- Exercise details -
Skip the images and print the listing exactly.

- Supplied material -
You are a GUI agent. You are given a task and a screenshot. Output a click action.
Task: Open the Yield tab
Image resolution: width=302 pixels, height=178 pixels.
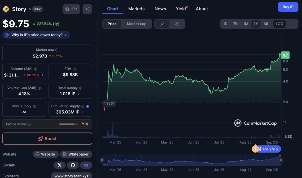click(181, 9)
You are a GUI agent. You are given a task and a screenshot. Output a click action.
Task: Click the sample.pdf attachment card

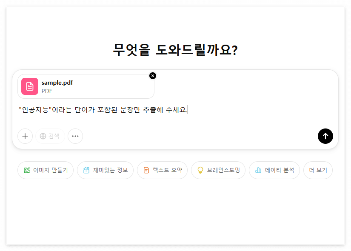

- The completed task -
You are a GUI agent. You are given a task and a screenshot. Output a click action.
Task: Open the Yield tab
Image resolution: width=302 pixels, height=178 pixels.
click(181, 9)
You are a GUI agent. You are given a task and a screenshot. Output a click action.
Task: Click the sample.pdf attachment card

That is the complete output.